De kortste definitie van natuur die ik ken is: ‘dat wat zichzelf ordent en handhaaft.’ Als je dat in je achterhoofd houdt, dan kun je stellen dat we in Nederland eigenlijk geen echte natuur meer hebben. Wat we wél goed kunnen, is het onderhouden van een cultuurlandschap.

Natura 2000 en grasfalt

In het sterk aangepaste landschap van de Zaanstreek zie je grofweg twee typen: het soortenrijke landschap van de Natura 2000-gebieden (zoals Oostzaan, Westzaan en de Kalverpolder), en het monotone ‘grasfalt’ van de intensieve melkveehouderij, met uitgestrekte velden Engels raaigras voor ganzen en koeien. In de Natura 2000-gebieden kun je niet komen, behalve langs de randen via fietspaden. En in de weidegebieden mag je wél komen, maar daar is alles veel van hetzelfde.

Maar wie de moeite neemt om bijvoorbeeld eens te gaan varen in de polder Westzaan, ziet iets interessants gebeuren. Terwijl de gemeenteraad inzet op verbrakking (het zouter maken van het gebied), ontwikkelt het gebied zich juist vanzelf in de richting van verzoeting (het zoeter worden van het water).

Steeds meer planten die op zoet water duiden, duiken op. Dat is niet gek: vanaf de inlaten bij de Zaan en het Molletjesveer stroomt er voortdurend zoet boezemwater het gebied in.

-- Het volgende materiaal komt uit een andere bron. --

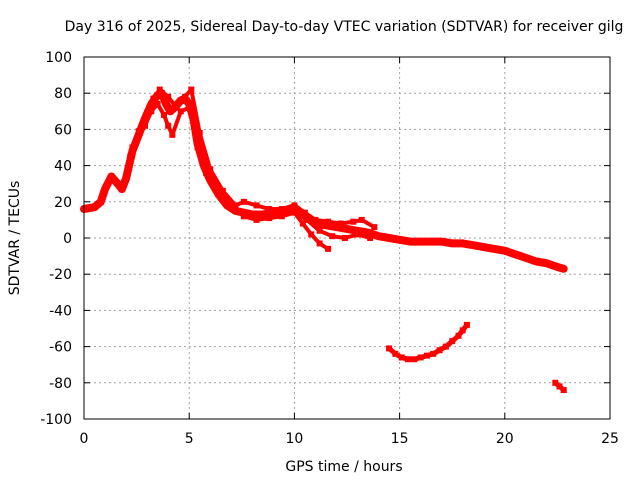 The height and width of the screenshot is (480, 640). What do you see at coordinates (68, 239) in the screenshot?
I see `y-tick-label: 0` at bounding box center [68, 239].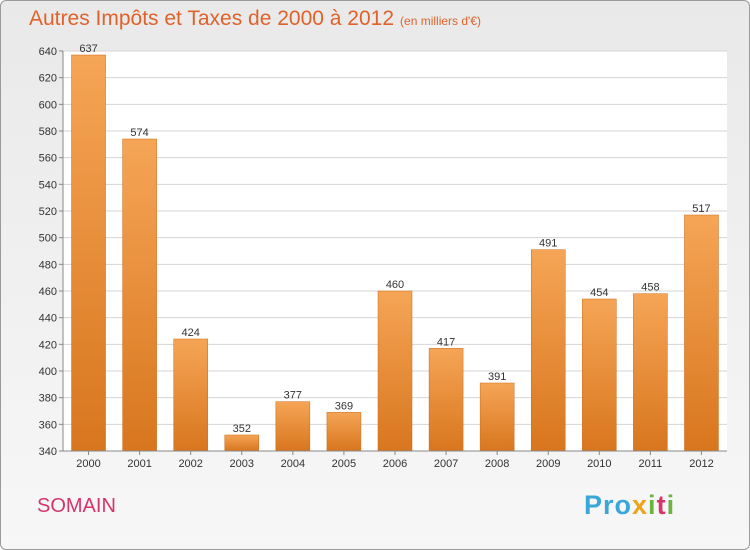 The image size is (750, 550). Describe the element at coordinates (497, 377) in the screenshot. I see `data-label: 391` at that location.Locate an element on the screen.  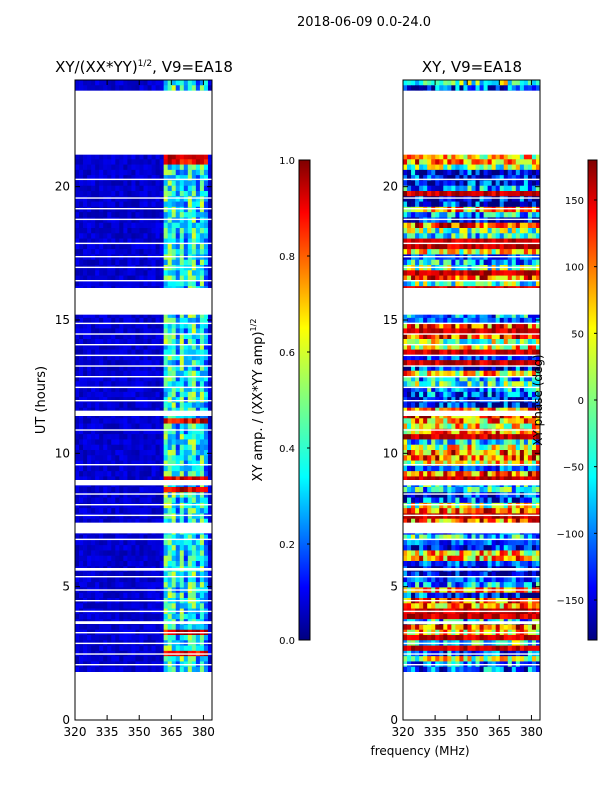
amplitude-data-gap-line is located at coordinates (144, 366).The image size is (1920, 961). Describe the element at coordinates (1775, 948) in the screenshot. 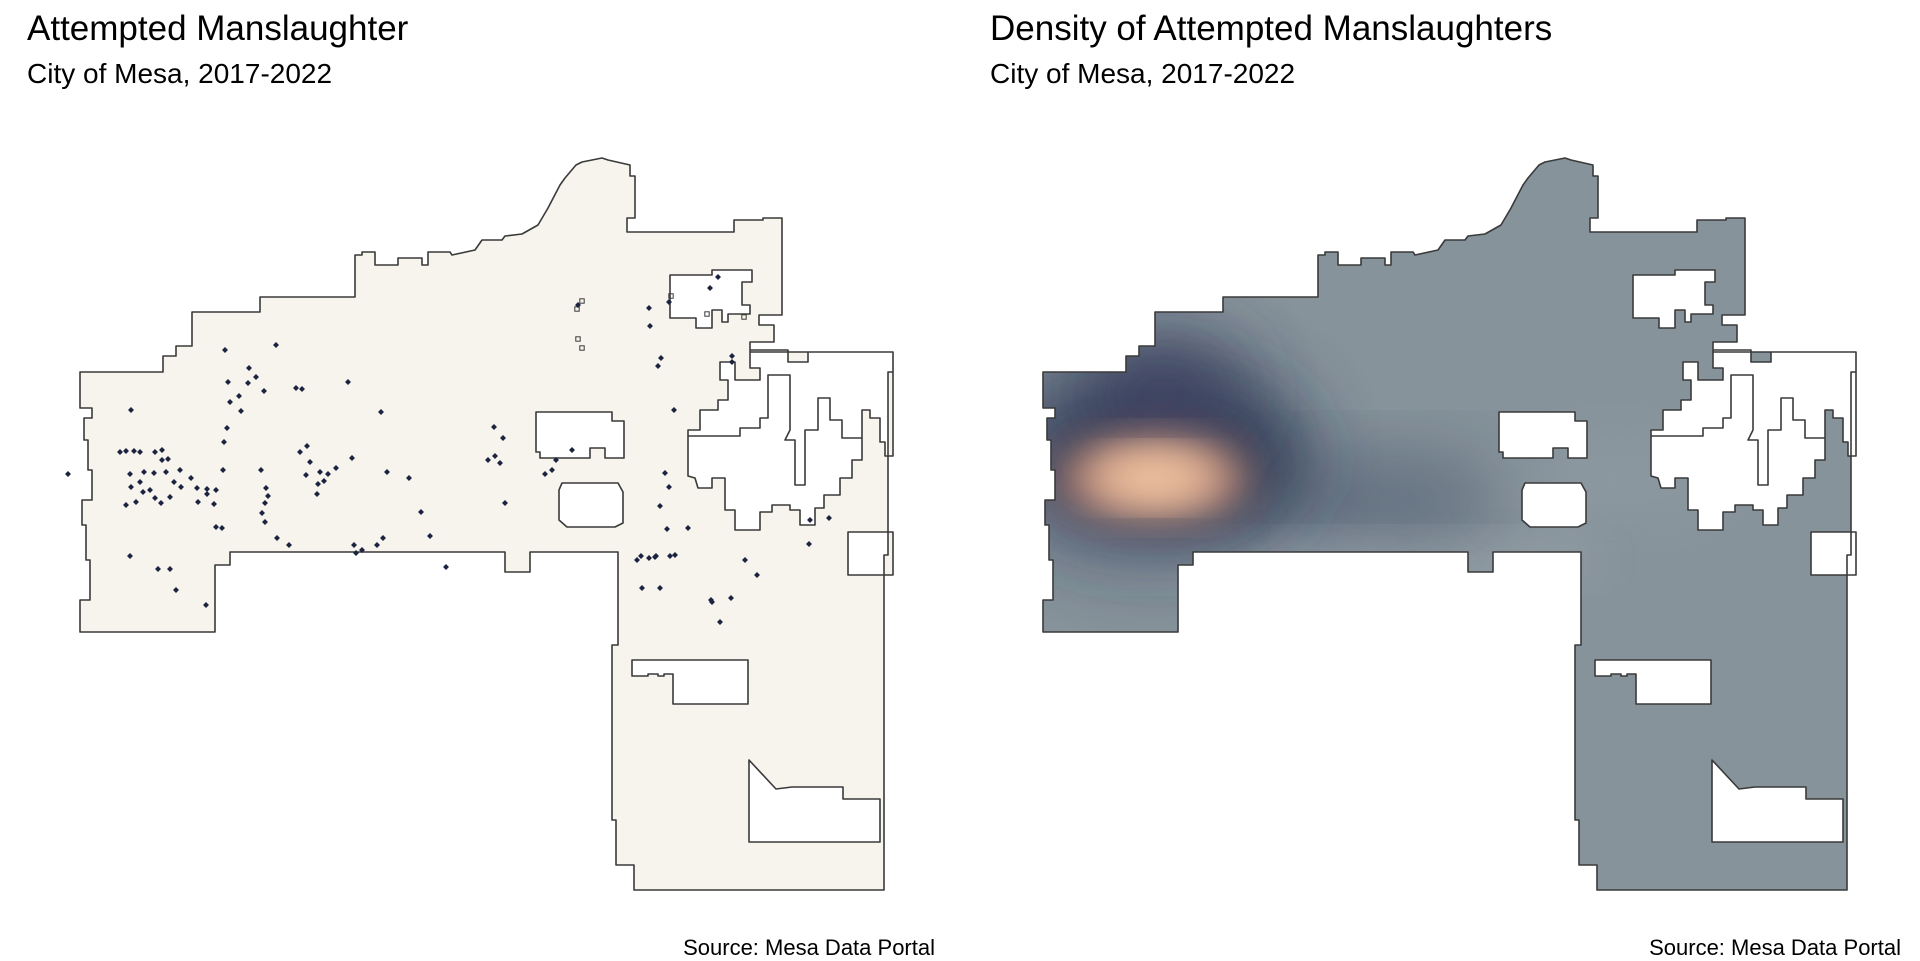

I see `density-map-source: Source: Mesa Data Portal` at that location.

Rond de inlaten is het inmiddels net zo zoet en voedselrijk als bij gemaal de Overtoom.

Die voortdurende doorstroming heeft merkbaar effect. Naast de opvallende Dotterbloemen verschijnt er steeds meer Krabbenscheer (Stratiodes aloides). Deze ‘Bromelia van de Zaanstreek’ zorgt ervoor dat er in de directe omgeving van de plant geen algen groeien – met als gevolg: steeds helderder water. (*)

Dat is gunstig, want Krabbenscheer biedt een leefplek aan bijzondere soorten zoals de Zwarte stern en de Groene glazenmaker. Beide zijn zwaar beschermd en inmiddels al waargenomen in de polder Westzaan. De Zwarte stern broedt er nog niet, maar dat kan niet lang meer duren. En de Groene glazenmaker – een forse libel – vliegt als een minidrone over het water.

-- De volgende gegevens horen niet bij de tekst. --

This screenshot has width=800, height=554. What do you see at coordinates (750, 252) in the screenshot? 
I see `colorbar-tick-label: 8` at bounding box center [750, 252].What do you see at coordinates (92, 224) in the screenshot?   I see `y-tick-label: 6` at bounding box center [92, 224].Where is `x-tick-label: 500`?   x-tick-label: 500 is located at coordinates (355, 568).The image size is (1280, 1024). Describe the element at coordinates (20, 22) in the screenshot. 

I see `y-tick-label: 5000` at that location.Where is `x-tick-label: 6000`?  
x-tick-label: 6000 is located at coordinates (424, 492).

De bijzondere Boerenkarper

Ook onder water is er iets bijzonders te zien: de zogeheten ‘Boerenkarper’. Waar een gewone karper wat weg heeft van een onderwater-hangbuikzwijntje, is de Boerenkarper lang en torpedovormig. Sommige exemplaren hebben zelfs felrode vinnen. Voor de duidelijkheid: het is geen aparte soort, maar een unieke vorm die alleen bij Westzaan voorkomt. Nergens anders in Nederland zie je dit.

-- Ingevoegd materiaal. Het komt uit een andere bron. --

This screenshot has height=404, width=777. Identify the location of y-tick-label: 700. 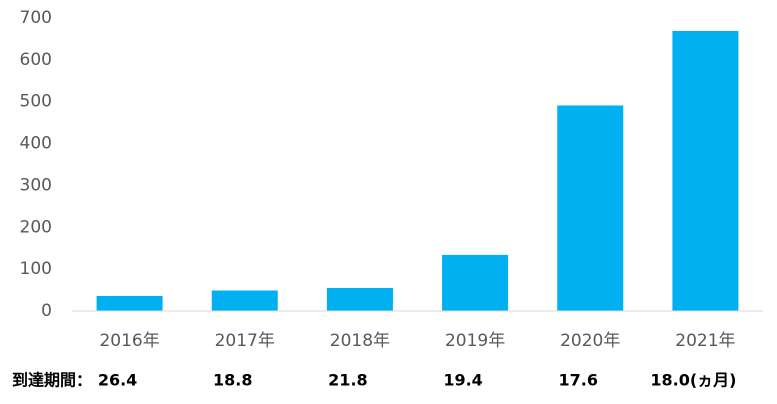
(36, 18).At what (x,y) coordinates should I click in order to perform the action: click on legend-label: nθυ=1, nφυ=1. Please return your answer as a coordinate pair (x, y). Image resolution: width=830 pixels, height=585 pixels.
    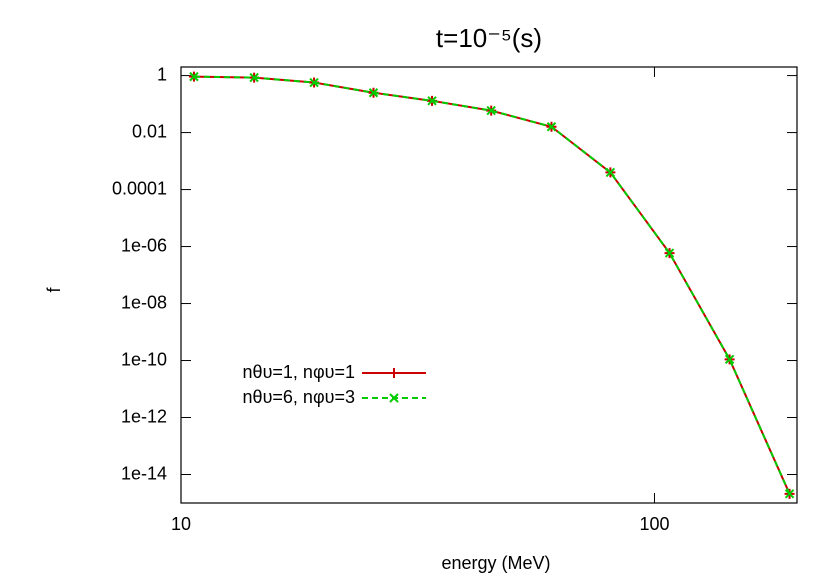
    Looking at the image, I should click on (299, 372). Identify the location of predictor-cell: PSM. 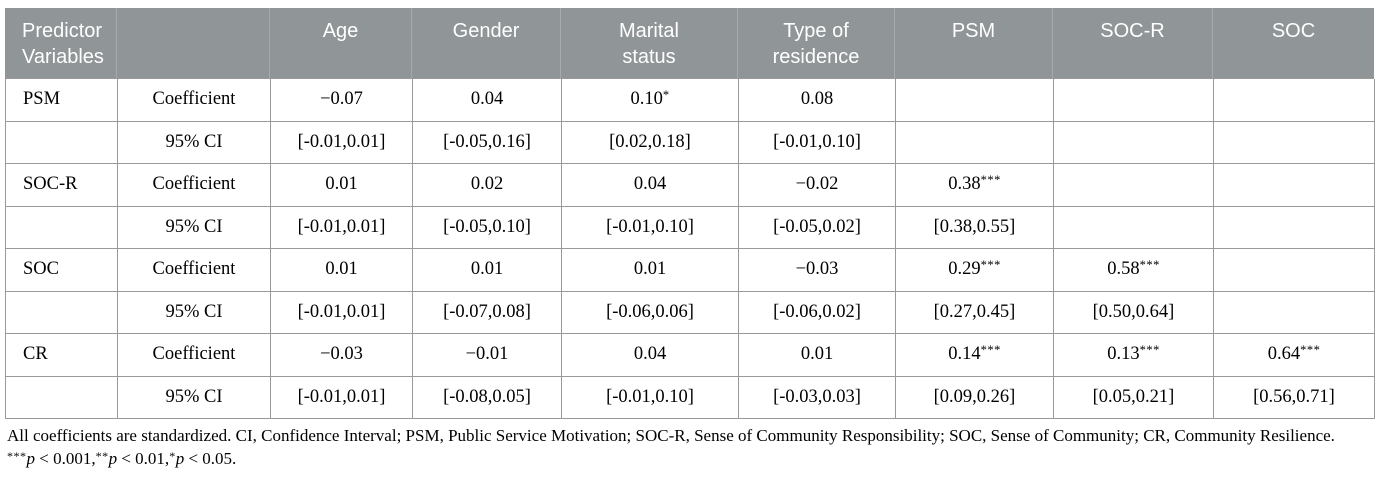
(62, 100). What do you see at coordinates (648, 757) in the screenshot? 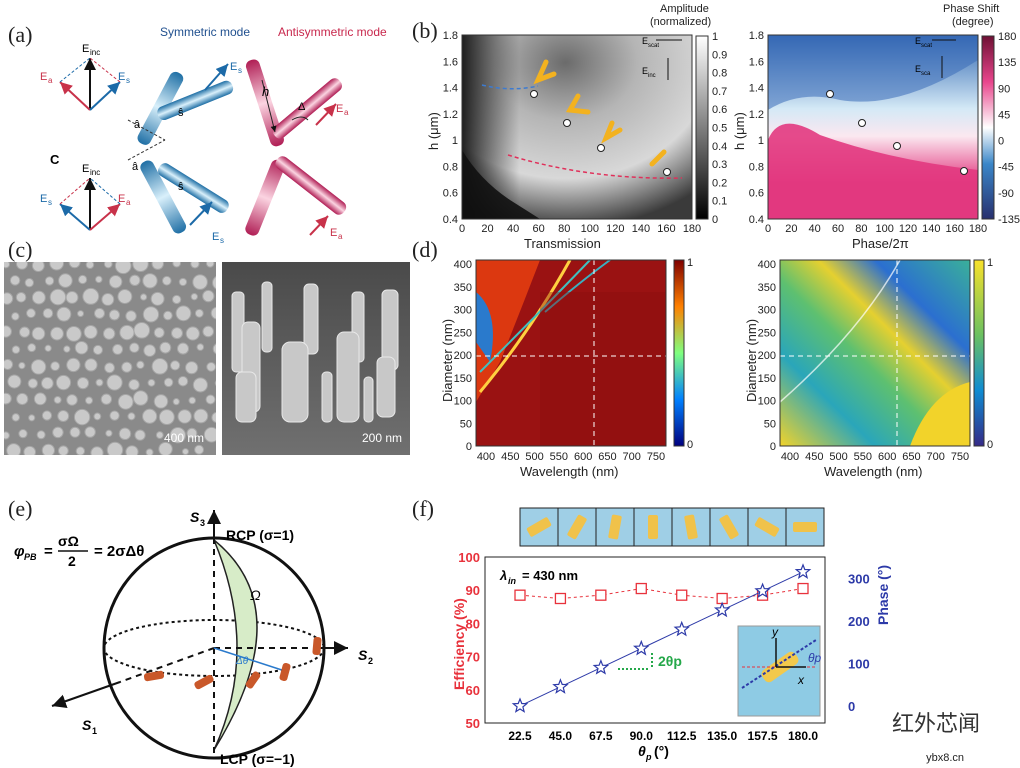
I see `svg-text: p` at bounding box center [648, 757].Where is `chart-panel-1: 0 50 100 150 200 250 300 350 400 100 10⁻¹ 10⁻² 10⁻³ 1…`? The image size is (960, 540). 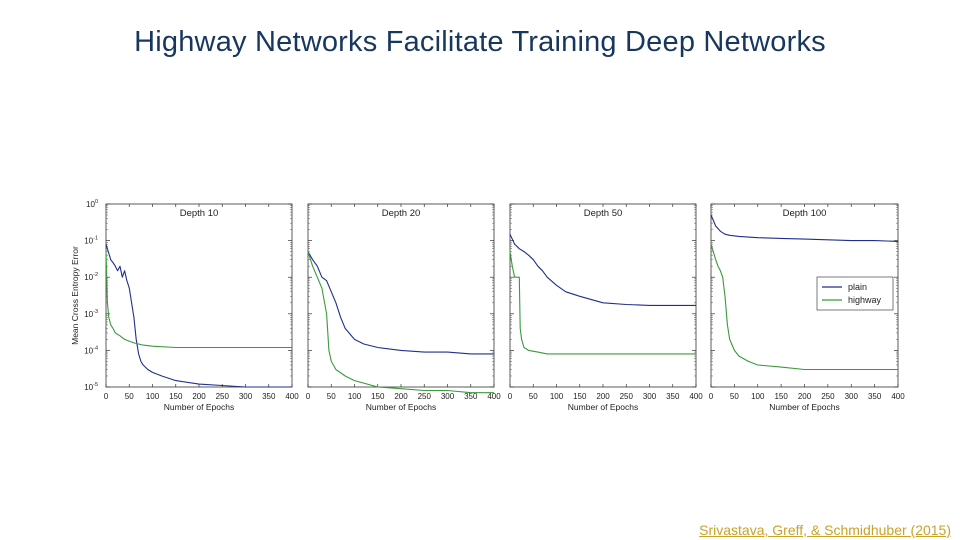
chart-panel-1: 0 50 100 150 200 250 300 350 400 100 10⁻¹ 10⁻² 10⁻³ 1… is located at coordinates (184, 306).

Samenvattend: zolang de provincie en de gemeente blijven praten over brakke natuur maar verder niets doen, bloeit in de polder Westzaan vanzelf een prachtige, soortenrijke omgeving op. Daarbij komt: zoete systemen zijn van nature biodiverser dan brakke. En die enkele brakteminnende soort, zoals Lepelblad, kun je gerust verplaatsen naar Assendelft, langs de Noorder IJ- en Zeedijk.

Laat de verbrakking los

Mijn advies voor het behoud van dit unieke gebied: verhoog het waterpeil en stimuleer moerasvorming, maar laat het idee van verbrakking varen.

Hoe dat eruitziet, kun je nu al zien achter molen De Schoolmeester, waar – dankzij gemeentelijke bezuinigingen op het onderhoud van het landelijk gebied – een soortenrijk moerasachtig broekbos aan het ontstaan is. Nu nog vol ganzen, maar dat verandert vanzelf als de visarend zich laat zien.

(*) Krabbenscheer spotten? Dat kan onder andere vanaf het fietspad bij het politiebureau en vanaf het fietspad langs de vaart bij Nauerna.